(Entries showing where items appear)
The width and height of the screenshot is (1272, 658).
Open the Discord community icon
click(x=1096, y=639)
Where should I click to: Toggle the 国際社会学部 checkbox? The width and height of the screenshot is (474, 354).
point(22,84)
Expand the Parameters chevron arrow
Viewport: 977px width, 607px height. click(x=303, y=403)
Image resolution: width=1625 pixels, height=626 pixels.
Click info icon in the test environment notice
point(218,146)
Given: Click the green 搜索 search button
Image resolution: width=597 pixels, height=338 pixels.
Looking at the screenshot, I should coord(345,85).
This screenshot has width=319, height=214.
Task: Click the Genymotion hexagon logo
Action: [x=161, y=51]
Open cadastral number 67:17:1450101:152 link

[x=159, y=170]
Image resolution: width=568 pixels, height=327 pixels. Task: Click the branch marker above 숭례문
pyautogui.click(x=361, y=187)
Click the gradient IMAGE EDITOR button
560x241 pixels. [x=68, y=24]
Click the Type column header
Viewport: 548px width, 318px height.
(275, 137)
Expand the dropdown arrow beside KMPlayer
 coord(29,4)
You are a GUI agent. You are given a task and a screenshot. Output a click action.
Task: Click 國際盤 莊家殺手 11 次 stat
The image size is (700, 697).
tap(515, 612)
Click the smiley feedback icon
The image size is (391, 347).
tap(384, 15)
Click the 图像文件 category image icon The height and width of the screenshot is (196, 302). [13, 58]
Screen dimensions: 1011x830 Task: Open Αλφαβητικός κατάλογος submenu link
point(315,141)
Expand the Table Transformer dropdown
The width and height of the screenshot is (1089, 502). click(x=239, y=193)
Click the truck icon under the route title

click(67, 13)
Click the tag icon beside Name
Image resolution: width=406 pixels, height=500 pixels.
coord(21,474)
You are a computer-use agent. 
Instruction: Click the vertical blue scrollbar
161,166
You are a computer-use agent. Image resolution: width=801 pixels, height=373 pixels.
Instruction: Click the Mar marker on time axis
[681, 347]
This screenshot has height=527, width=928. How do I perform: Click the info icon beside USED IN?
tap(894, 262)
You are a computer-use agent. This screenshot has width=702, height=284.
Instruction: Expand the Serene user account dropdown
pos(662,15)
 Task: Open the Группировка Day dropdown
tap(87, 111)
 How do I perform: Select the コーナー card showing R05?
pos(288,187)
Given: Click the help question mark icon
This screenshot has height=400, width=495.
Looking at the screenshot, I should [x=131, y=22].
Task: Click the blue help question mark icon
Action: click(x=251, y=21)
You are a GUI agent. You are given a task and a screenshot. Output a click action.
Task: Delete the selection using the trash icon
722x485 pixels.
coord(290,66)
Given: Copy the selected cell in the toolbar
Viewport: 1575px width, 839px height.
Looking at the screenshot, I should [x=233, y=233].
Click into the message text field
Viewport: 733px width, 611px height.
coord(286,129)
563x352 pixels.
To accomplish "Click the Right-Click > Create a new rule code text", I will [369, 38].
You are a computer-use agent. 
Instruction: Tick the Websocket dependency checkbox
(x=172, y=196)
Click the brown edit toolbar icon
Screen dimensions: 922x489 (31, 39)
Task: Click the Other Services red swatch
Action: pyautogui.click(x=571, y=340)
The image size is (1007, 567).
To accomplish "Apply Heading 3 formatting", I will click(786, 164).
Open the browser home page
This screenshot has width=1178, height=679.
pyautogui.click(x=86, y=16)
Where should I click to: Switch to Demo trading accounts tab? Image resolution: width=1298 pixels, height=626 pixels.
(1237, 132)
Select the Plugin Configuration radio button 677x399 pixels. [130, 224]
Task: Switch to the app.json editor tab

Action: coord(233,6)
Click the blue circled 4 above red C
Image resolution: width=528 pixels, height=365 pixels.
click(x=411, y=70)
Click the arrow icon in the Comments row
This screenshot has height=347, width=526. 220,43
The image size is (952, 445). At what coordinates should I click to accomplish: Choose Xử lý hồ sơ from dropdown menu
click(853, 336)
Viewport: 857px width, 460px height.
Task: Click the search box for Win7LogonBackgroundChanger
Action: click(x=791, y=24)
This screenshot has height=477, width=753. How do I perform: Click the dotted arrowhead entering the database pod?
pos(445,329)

:: Job ::
Reproduce every line of the listing above, unchanged and in the same order.

:: Complete response ::
The width and height of the screenshot is (1272, 658).
Open the Discord community icon
click(x=1096, y=639)
Where should I click to: Toggle the 国際社会学部 checkbox? The width and height of the screenshot is (474, 354).
point(22,84)
Expand the Parameters chevron arrow
Viewport: 977px width, 607px height. click(x=303, y=403)
Image resolution: width=1625 pixels, height=626 pixels.
Click info icon in the test environment notice
point(218,146)
Given: Click the green 搜索 search button
Image resolution: width=597 pixels, height=338 pixels.
Looking at the screenshot, I should coord(345,85).
This screenshot has width=319, height=214.
Task: Click the Genymotion hexagon logo
Action: [x=161, y=51]
Open cadastral number 67:17:1450101:152 link

[x=159, y=170]
Image resolution: width=568 pixels, height=327 pixels. Task: Click the branch marker above 숭례문
pyautogui.click(x=361, y=187)
Click the gradient IMAGE EDITOR button
560x241 pixels. [x=68, y=24]
Click the Type column header
Viewport: 548px width, 318px height.
(275, 137)
Expand the dropdown arrow beside KMPlayer
 coord(29,4)
You are a GUI agent. You are given a task and a screenshot. Output a click action.
Task: Click 國際盤 莊家殺手 11 次 stat
The image size is (700, 697).
tap(515, 612)
Click the smiley feedback icon
The image size is (391, 347).
tap(384, 15)
Click the 图像文件 category image icon The height and width of the screenshot is (196, 302). [13, 58]
Screen dimensions: 1011x830 Task: Open Αλφαβητικός κατάλογος submenu link
point(315,141)
Expand the Table Transformer dropdown
The width and height of the screenshot is (1089, 502). click(x=239, y=193)
Click the truck icon under the route title

click(67, 13)
Click the tag icon beside Name
Image resolution: width=406 pixels, height=500 pixels.
coord(21,474)
You are a computer-use agent. 
Instruction: Click the vertical blue scrollbar
161,166
You are a computer-use agent. Image resolution: width=801 pixels, height=373 pixels.
Instruction: Click the Mar marker on time axis
[681, 347]
This screenshot has height=527, width=928. How do I perform: Click the info icon beside USED IN?
tap(894, 262)
You are a computer-use agent. This screenshot has width=702, height=284.
Instruction: Expand the Serene user account dropdown
pos(662,15)
 Task: Open the Группировка Day dropdown
tap(87, 111)
 How do I perform: Select the コーナー card showing R05?
pos(288,187)
Given: Click the help question mark icon
This screenshot has height=400, width=495.
Looking at the screenshot, I should [x=131, y=22].
Task: Click the blue help question mark icon
Action: click(x=251, y=21)
You are a GUI agent. You are given a task and a screenshot. Output a click action.
Task: Delete the selection using the trash icon
722x485 pixels.
coord(290,66)
Given: Copy the selected cell in the toolbar
Viewport: 1575px width, 839px height.
Looking at the screenshot, I should [x=233, y=233].
Click into the message text field
Viewport: 733px width, 611px height.
coord(286,129)
563x352 pixels.
To accomplish "Click the Right-Click > Create a new rule code text", I will [369, 38].
You are a computer-use agent. 
Instruction: Tick the Websocket dependency checkbox
(x=172, y=196)
Click the brown edit toolbar icon
Screen dimensions: 922x489 (31, 39)
Task: Click the Other Services red swatch
Action: pyautogui.click(x=571, y=340)
The image size is (1007, 567).
To accomplish "Apply Heading 3 formatting", I will click(786, 164).
Open the browser home page
This screenshot has width=1178, height=679.
pyautogui.click(x=86, y=16)
Where should I click to: Switch to Demo trading accounts tab? Image resolution: width=1298 pixels, height=626 pixels.
(1237, 132)
Select the Plugin Configuration radio button 677x399 pixels. [130, 224]
Task: Switch to the app.json editor tab

Action: coord(233,6)
Click the blue circled 4 above red C
Image resolution: width=528 pixels, height=365 pixels.
click(x=411, y=70)
Click the arrow icon in the Comments row
This screenshot has height=347, width=526. 220,43
The image size is (952, 445). At what coordinates should I click to accomplish: Choose Xử lý hồ sơ from dropdown menu
click(853, 336)
Viewport: 857px width, 460px height.
Task: Click the search box for Win7LogonBackgroundChanger
Action: click(x=791, y=24)
This screenshot has height=477, width=753. How do I perform: Click the dotted arrowhead entering the database pod?
pos(445,329)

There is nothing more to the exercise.